__Exercise directions__.
Below are the records; print exactly the lines from the one with "The height and width of the screenshot is (808, 631)." through the last, both included, and leave the pictures out.

__Data records__.
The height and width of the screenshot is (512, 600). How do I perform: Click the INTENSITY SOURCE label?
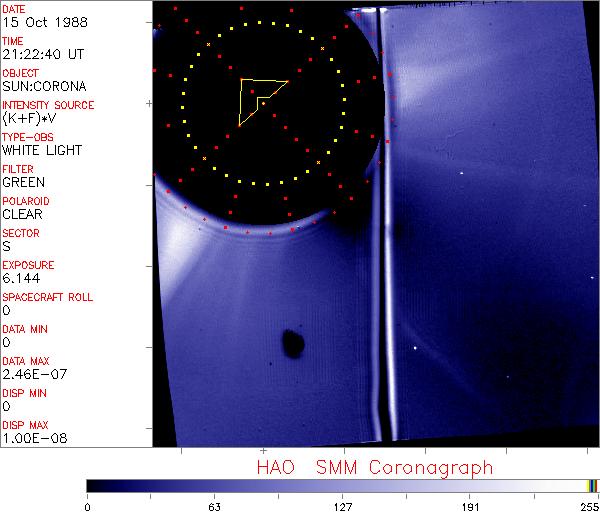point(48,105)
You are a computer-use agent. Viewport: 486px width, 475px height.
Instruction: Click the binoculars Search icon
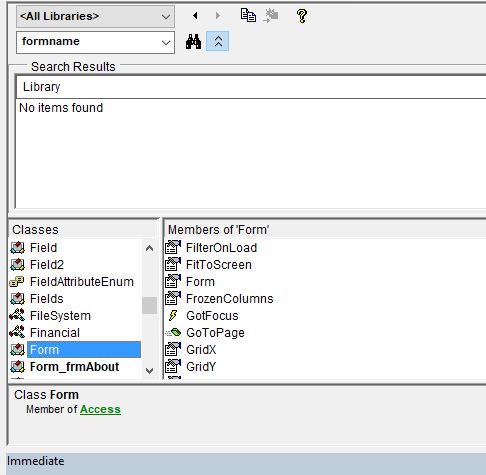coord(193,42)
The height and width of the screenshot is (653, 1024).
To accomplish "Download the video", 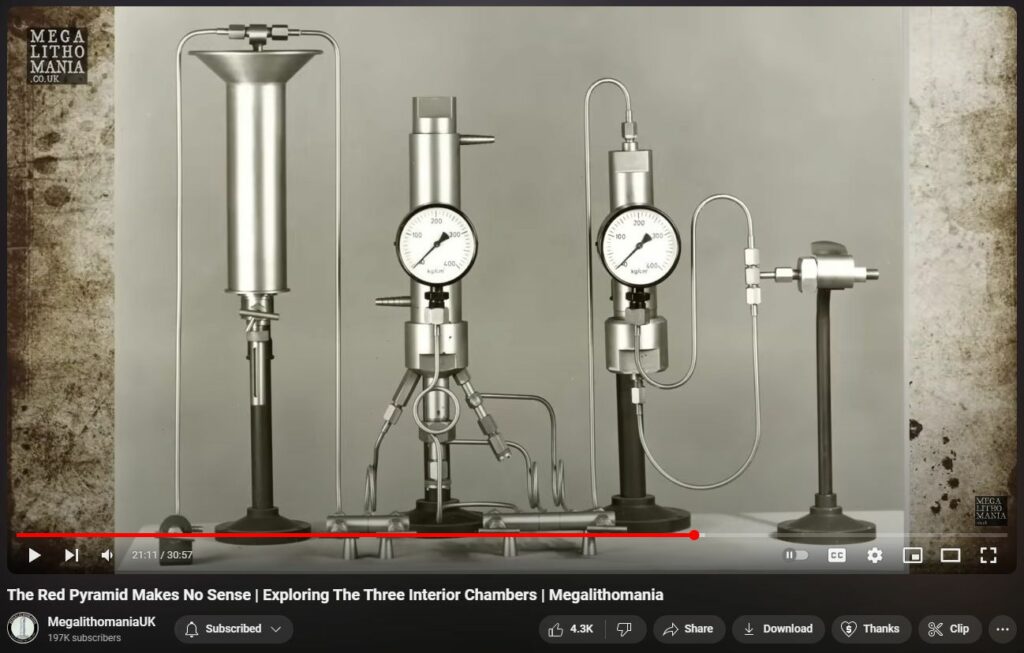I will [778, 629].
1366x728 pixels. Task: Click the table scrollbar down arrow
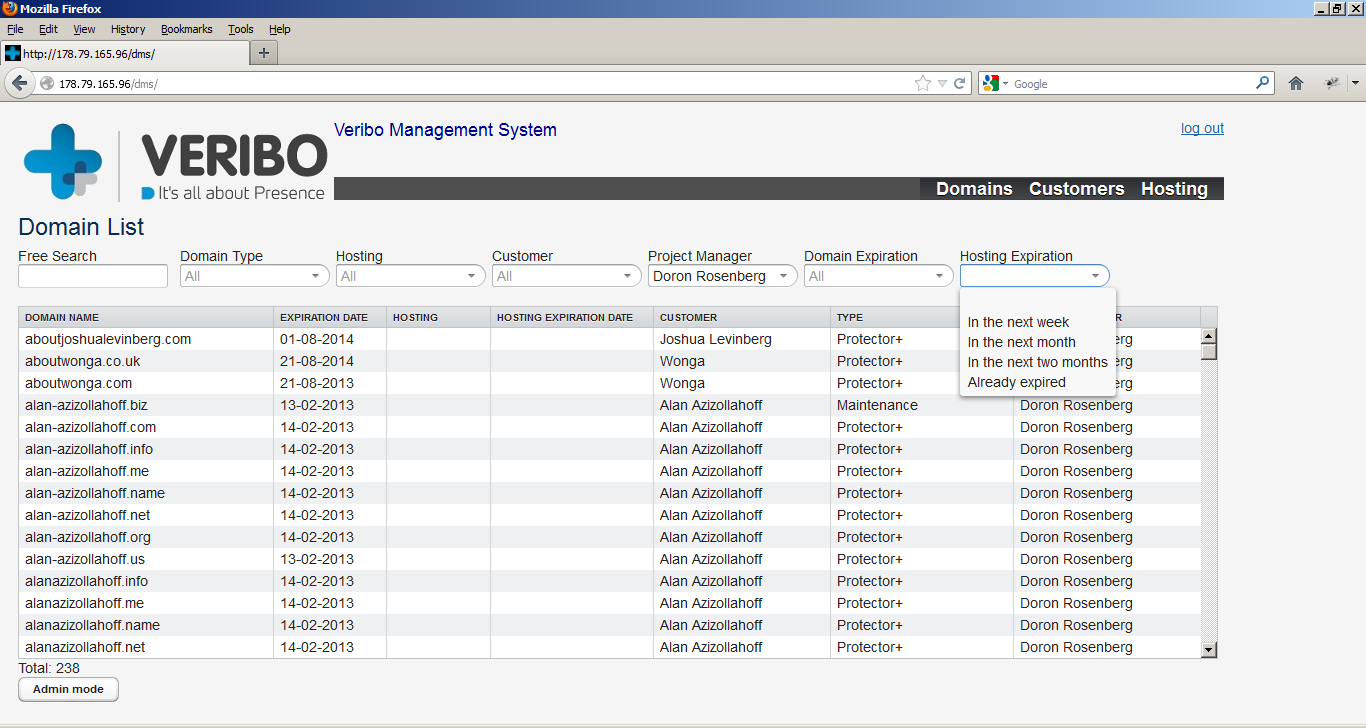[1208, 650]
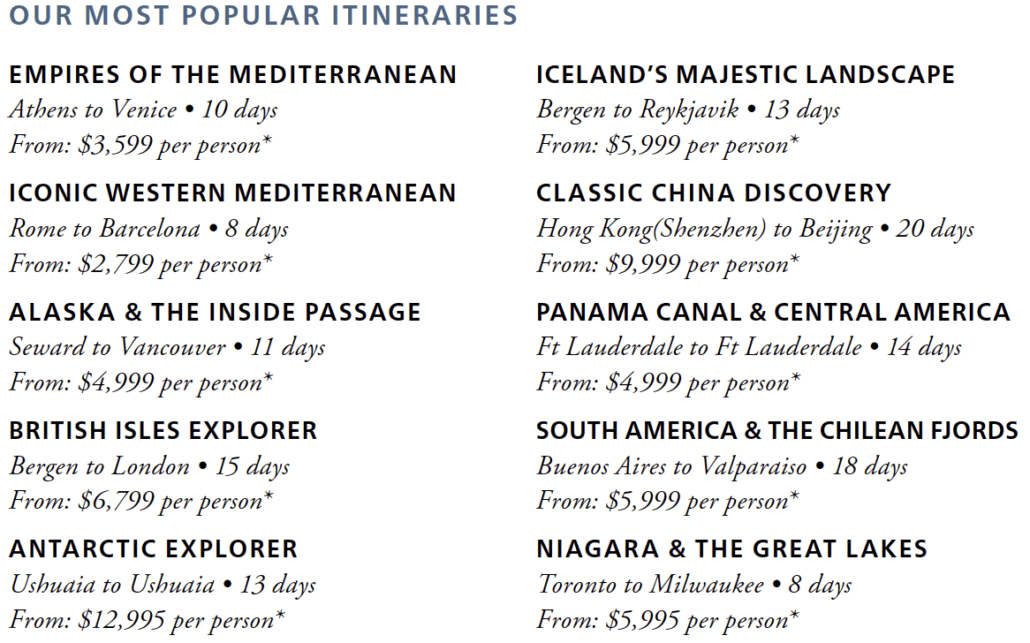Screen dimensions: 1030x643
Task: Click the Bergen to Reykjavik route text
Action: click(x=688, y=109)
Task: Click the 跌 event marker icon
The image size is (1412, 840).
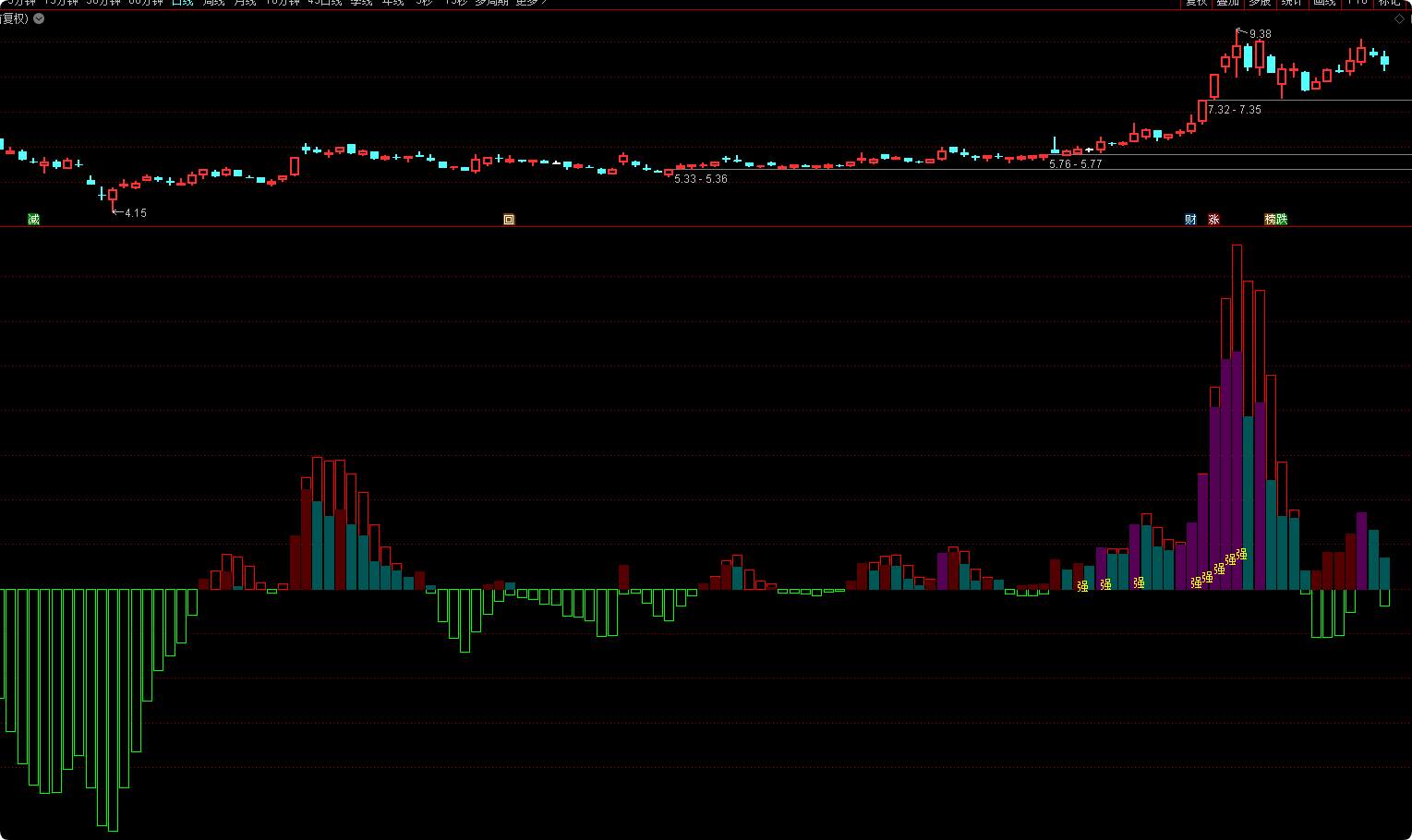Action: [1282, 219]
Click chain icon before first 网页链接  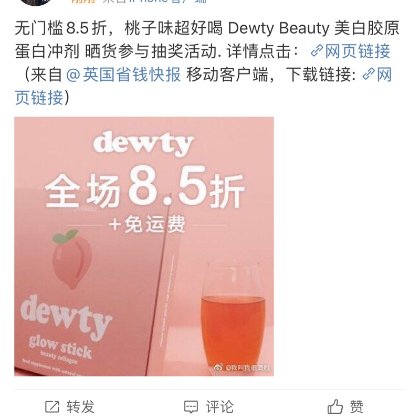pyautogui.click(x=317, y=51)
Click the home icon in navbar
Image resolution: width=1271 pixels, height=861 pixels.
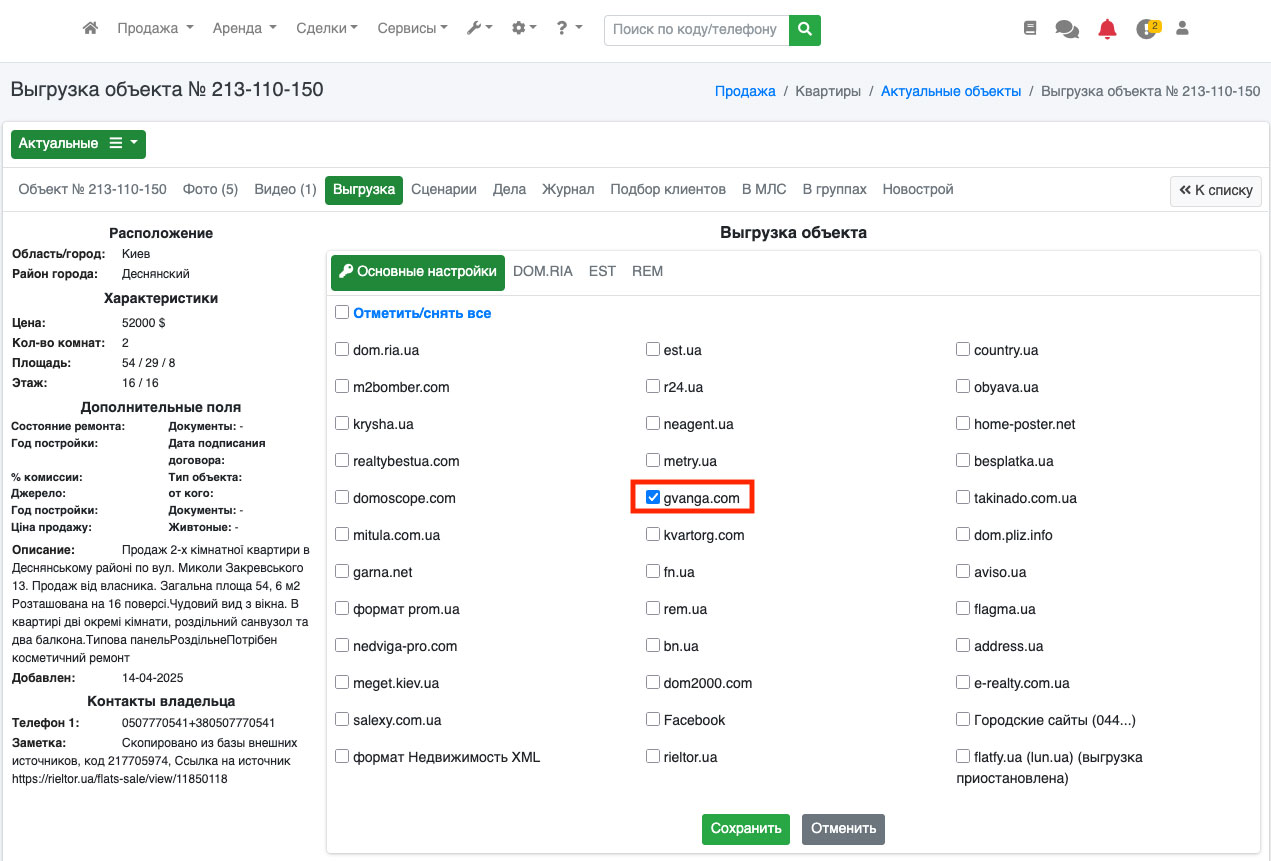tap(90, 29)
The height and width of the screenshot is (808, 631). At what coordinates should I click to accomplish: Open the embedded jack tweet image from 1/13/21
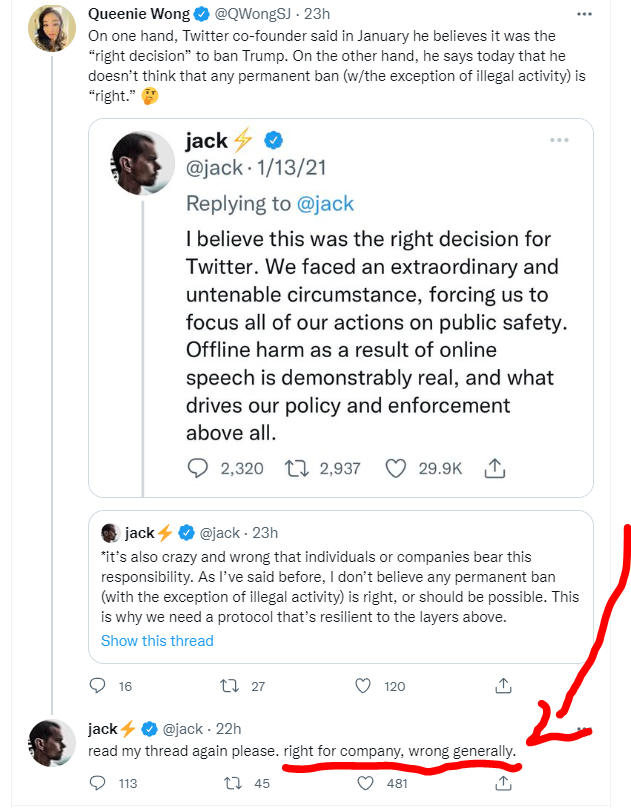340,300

__Exercise response__.
The height and width of the screenshot is (808, 631). At what coordinates should I click to accomplish: Open the embedded jack tweet image from 1/13/21
340,300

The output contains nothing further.